I don't cosplay.
Cosplay — a mix of the words "costume" and "play" — is a trend for a growing number of geeky teens and 20-somethings who choose to dress up as their favorite comic book or video game characters.
I did once make myself a superhero mask out of a scrap of black leather, a la "The Incredibles," but I never wore it out. It must have seemed really weird to anyone who saw it sitting in the back of my closet.
Cosplay is a movement spawned by Japanese pop culture and given a national audience thanks to YouTube and San Diego's international Comic-Con, which ran last week.
While the annual Comic-Con is a hub for the latest comic, sci-fi and video-game news, the real attraction has become the hundreds of people who show up in costume. At Comic-Con, cosplayers are treated like rock stars.
A great costume can get as much attention as the latest "Batman vs. Superman" teaser trailer (a cell phone video of which was leaked from the convention). Even famous actors got into cosplay this year: Daniel Radcliffe showed up in a Spider-Man costume, which probably helped him remain incognito.
At its base, cosplay runs parallel to the maker movement — a subculture of do-it-yourself tech enthusiasts, crafters, homesteaders, scientists and garage tinkerers who gather across the country at events known as Maker Faires.

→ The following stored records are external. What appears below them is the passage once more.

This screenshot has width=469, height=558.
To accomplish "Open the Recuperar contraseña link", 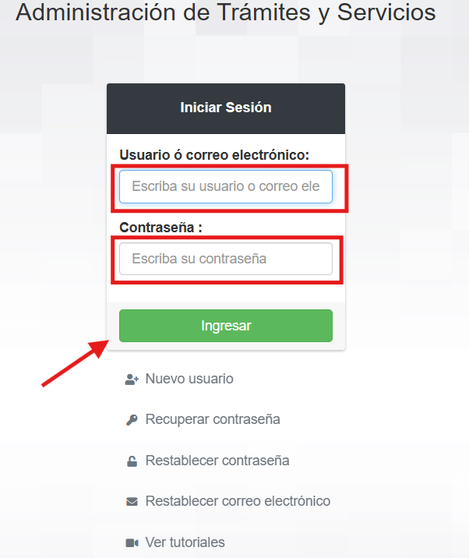I will [x=213, y=419].
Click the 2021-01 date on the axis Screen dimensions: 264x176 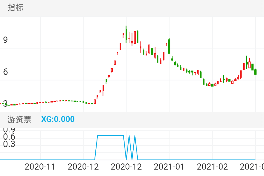(x=169, y=167)
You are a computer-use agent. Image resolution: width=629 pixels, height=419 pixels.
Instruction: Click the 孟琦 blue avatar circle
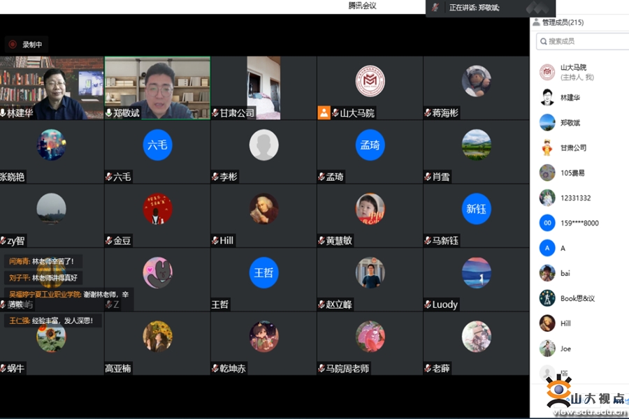pyautogui.click(x=370, y=145)

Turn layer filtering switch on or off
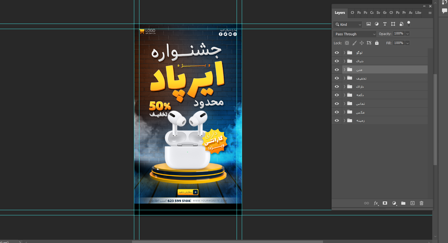pyautogui.click(x=409, y=24)
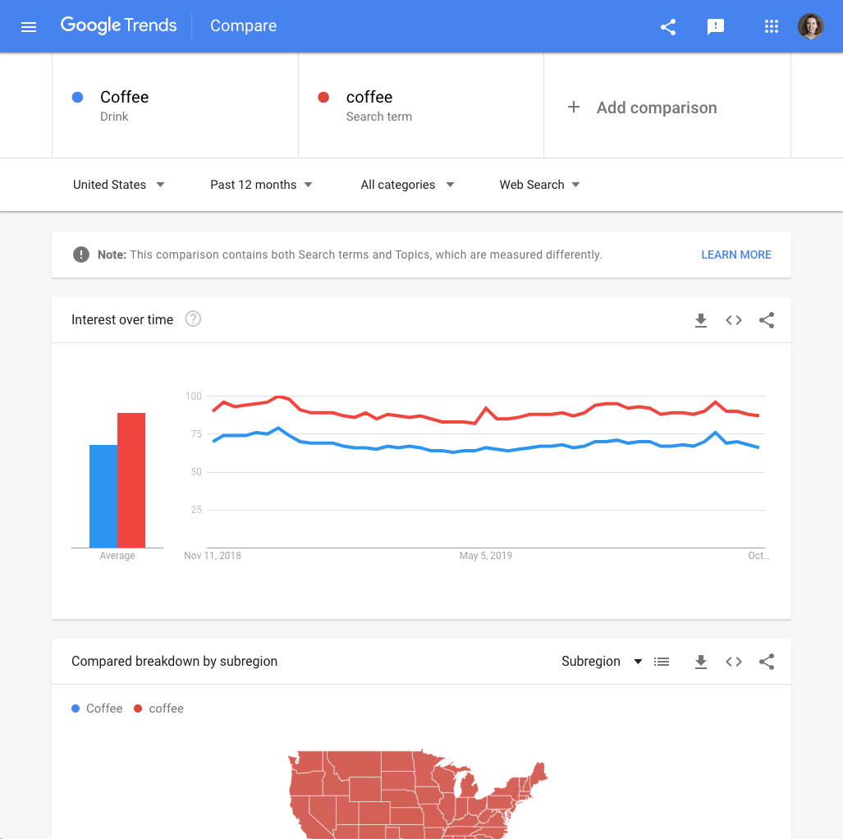This screenshot has width=843, height=839.
Task: Follow the LEARN MORE link
Action: (x=736, y=254)

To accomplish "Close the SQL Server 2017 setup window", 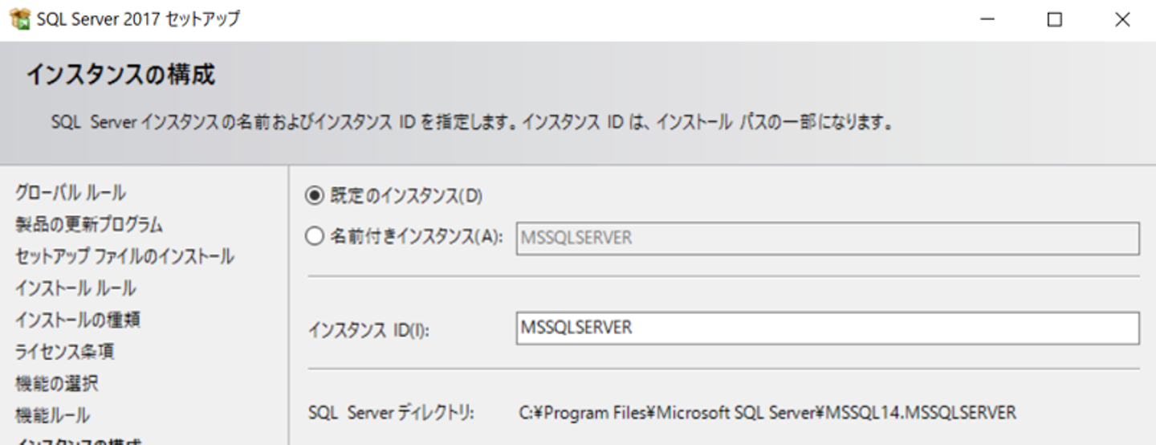I will coord(1122,20).
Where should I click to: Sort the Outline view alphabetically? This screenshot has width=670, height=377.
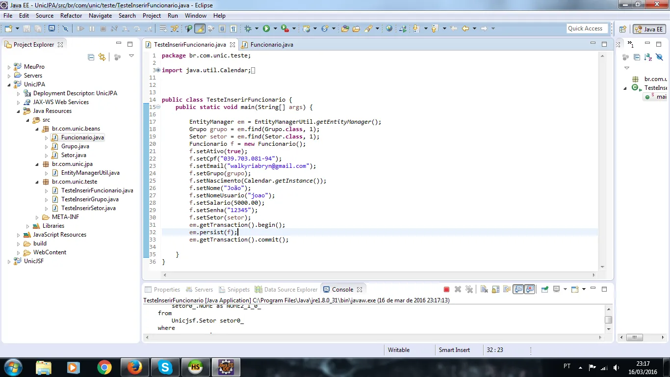(x=648, y=57)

Most cosplayers are makers. They sew their own costumes — using Halloween-store morphsuits as a base — and create various accessories from plastic, Styrofoam and cardboard.
Indeed, cosplay is another means of creative expression, says Simon Martin-Hurtado, with Fresno Cosplay and Filming. While it focuses on fictional characters, the costumes often re-imagine them in new and interesting ways.

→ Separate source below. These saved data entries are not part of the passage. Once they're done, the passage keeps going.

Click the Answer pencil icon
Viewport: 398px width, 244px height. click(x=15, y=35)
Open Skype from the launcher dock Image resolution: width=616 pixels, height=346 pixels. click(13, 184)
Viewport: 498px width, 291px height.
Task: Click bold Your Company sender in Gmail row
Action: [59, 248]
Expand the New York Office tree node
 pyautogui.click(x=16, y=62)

So you'll see a female Stormtrooper, for instance. Or Darth Vader decked out in full pink. Or, the toddler version of the alien hunter from the "Predator" movies that appeared at this year's Comic-Con (seriously cute).
Locally, Martin-Hurtado says, a lot of women are making Jack Skellington costumes — the stick-figured protagonist of "A Nightmare Before Christmas."
He first experienced cosplay at Fresno's annual Ani-Jam convention (this year on Aug. 16-17 at Fresno Convention Center). He was in high school at the time and attended with his then-girlfriend and felt seriously underdressed. Since then, he's helped organize cosplay gatherings in the area, where he has dressed as Desmond from the video game "Assassin's Creed" and an all-black version of Spider-Man.
Mostly, he settles on Deadpool, wearing a zip-up hoodie over a black-and-red T-shirt. The Marvel comic book character (known for his ninja-style jumpsuit) is particularly popular in cosplay circles.
Martin-Hurtado finds camaraderie in connecting with people who have similar interests (you might call them nerds).
And while the majority of cosplayers are in their teens and 20s, age isn't a necessarily a determining factor, he says. He's seen cosplayers in their 50s.
Suddenly, I feel better about my mask. All I need now is a good red jumpsuit.
"There are no boundaries for the types of people drawn to this," he says.